- INSTRUCTIONS TO FOLLOW -
Scan the data below. Pull out each line where "computer" occurs.

::: GIVEN DATA :::

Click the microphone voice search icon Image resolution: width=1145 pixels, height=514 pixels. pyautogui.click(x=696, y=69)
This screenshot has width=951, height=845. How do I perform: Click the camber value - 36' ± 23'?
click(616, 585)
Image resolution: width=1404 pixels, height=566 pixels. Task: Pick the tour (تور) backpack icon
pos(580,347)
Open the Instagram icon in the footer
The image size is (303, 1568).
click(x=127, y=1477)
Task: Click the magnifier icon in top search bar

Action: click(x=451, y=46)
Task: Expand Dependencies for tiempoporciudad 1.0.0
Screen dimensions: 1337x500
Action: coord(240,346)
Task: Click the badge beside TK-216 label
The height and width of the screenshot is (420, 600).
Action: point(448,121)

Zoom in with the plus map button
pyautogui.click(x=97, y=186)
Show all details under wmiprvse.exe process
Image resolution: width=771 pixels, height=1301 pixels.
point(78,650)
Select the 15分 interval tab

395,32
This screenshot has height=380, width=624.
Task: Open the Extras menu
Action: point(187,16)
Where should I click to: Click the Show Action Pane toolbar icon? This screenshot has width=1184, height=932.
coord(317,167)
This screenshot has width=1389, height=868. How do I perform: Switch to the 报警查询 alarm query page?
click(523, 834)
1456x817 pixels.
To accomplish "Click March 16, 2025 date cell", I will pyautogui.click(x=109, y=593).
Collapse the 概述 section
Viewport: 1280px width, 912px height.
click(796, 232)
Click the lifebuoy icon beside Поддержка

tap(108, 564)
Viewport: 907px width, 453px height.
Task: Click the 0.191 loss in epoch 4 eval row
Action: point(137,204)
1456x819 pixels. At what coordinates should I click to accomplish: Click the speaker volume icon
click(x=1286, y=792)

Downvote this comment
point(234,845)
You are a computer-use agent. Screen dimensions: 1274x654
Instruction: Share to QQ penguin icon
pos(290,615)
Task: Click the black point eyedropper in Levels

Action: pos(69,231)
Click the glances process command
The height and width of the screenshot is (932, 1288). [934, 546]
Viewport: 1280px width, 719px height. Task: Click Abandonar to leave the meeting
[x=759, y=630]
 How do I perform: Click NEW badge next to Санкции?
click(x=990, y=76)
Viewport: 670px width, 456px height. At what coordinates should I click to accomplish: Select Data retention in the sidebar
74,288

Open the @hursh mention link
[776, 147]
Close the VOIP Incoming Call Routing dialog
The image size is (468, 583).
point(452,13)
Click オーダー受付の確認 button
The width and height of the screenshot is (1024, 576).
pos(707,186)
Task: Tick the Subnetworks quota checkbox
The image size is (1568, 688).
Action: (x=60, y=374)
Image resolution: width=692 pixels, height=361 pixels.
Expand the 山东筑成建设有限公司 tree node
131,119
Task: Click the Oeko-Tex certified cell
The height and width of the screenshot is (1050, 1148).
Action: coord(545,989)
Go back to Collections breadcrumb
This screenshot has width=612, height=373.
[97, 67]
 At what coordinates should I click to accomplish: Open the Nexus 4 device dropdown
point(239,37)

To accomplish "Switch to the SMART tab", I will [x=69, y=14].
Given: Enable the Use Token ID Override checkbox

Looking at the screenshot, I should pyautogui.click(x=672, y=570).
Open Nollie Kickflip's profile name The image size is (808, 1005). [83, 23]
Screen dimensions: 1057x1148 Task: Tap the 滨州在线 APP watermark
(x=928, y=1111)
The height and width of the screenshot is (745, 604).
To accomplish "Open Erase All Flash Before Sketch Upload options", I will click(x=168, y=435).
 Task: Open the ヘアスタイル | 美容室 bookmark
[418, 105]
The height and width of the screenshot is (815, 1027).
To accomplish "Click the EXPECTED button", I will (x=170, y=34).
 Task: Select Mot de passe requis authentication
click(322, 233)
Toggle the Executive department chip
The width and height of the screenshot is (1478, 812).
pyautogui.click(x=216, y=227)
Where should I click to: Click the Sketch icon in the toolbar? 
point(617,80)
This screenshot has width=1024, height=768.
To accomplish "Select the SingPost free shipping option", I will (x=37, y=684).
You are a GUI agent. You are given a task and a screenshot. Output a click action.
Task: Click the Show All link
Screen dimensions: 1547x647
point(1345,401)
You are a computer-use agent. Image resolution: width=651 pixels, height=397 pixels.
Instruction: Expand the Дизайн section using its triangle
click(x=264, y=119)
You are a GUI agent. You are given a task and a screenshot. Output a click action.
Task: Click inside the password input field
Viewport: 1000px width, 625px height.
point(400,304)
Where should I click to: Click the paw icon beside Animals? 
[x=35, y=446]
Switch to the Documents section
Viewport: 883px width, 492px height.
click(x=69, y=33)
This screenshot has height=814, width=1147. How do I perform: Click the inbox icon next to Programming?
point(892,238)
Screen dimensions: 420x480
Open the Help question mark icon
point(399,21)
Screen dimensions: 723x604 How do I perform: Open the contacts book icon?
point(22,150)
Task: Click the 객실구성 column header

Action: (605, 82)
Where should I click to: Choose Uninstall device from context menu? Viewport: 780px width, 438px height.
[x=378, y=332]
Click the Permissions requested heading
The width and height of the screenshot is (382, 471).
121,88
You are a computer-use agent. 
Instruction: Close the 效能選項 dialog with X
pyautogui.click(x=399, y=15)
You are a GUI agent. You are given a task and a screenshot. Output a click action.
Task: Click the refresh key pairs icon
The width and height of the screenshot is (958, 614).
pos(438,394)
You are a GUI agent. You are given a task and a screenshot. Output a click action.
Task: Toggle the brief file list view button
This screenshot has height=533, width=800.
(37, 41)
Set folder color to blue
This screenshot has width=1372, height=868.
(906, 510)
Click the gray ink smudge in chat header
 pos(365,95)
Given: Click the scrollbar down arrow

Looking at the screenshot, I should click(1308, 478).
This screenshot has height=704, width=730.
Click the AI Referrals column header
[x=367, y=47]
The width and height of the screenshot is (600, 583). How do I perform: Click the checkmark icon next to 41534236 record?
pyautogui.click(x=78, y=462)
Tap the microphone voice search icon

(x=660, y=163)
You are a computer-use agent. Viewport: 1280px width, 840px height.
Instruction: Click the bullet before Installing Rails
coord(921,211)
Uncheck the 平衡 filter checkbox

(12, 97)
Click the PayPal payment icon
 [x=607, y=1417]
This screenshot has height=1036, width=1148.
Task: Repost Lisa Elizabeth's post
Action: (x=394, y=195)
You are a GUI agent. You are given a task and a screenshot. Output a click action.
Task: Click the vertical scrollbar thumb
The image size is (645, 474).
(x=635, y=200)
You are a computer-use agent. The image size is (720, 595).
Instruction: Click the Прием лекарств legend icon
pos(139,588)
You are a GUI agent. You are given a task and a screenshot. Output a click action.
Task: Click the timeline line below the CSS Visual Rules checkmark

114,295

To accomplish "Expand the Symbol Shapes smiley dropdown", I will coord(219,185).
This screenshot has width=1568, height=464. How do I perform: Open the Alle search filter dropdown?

:::

- SOLUTION FOR THIS TASK -
You are a computer-use agent. Screen dimensions: 1274x654
You are a computer-use agent. Image resolution: width=651 pixels, height=397 pixels.
You are a computer-use agent. 
You are a computer-use agent. Viewport: 1280px width, 840px height.
You are a computer-use agent. The image size is (720, 595).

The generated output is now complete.